Dataset excerpts:
++++++++++++++++++++
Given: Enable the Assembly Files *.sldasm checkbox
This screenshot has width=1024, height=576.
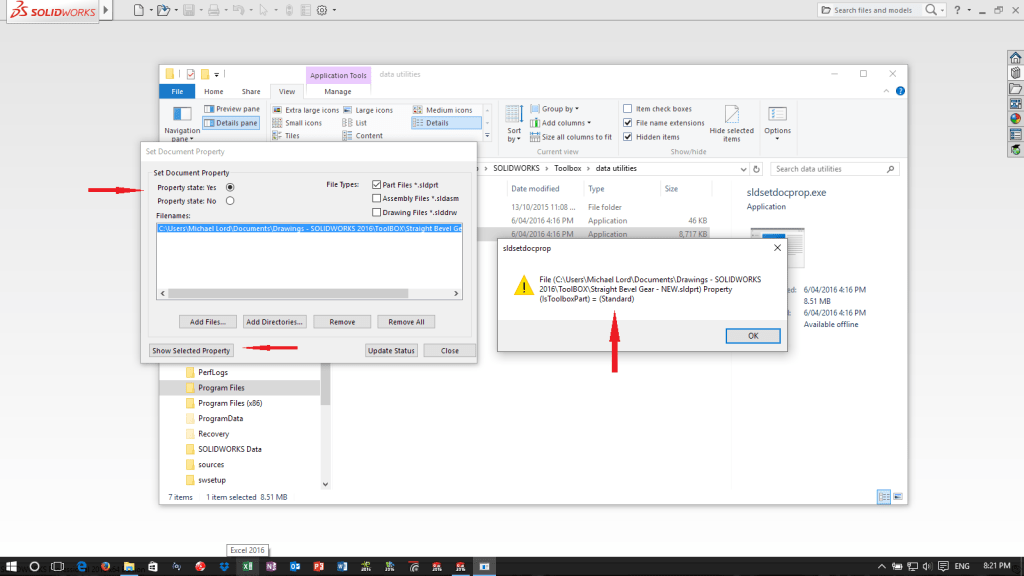Looking at the screenshot, I should 376,198.
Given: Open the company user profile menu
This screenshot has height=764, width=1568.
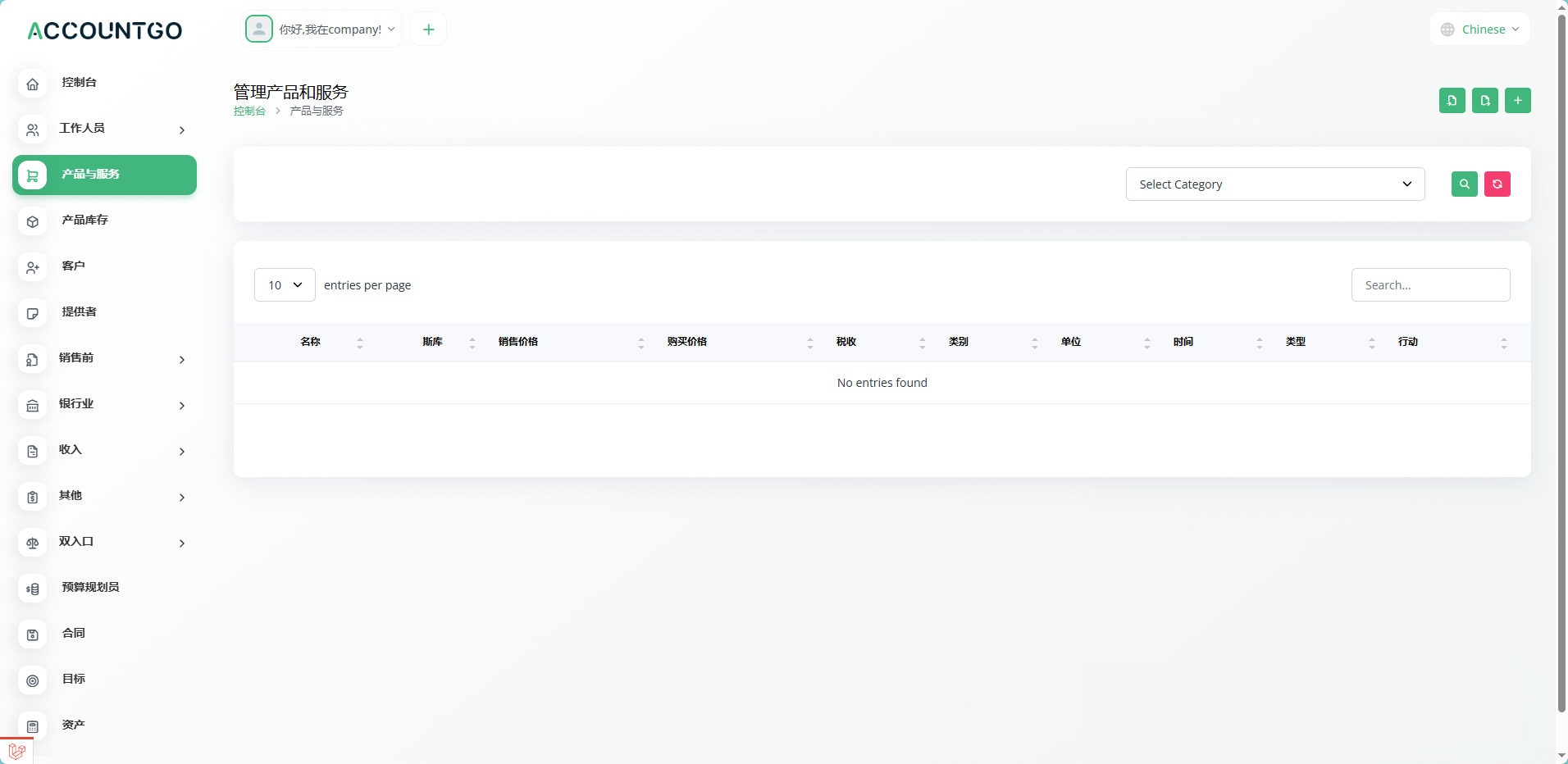Looking at the screenshot, I should click(x=321, y=30).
++++++++++++++++++++
TO DO = Among the lines above, find those containing the word "Given" and copy each.

ANSWER BOX =
Given: Enable the Assembly Files *.sldasm checkbox
Given: Open the company user profile menu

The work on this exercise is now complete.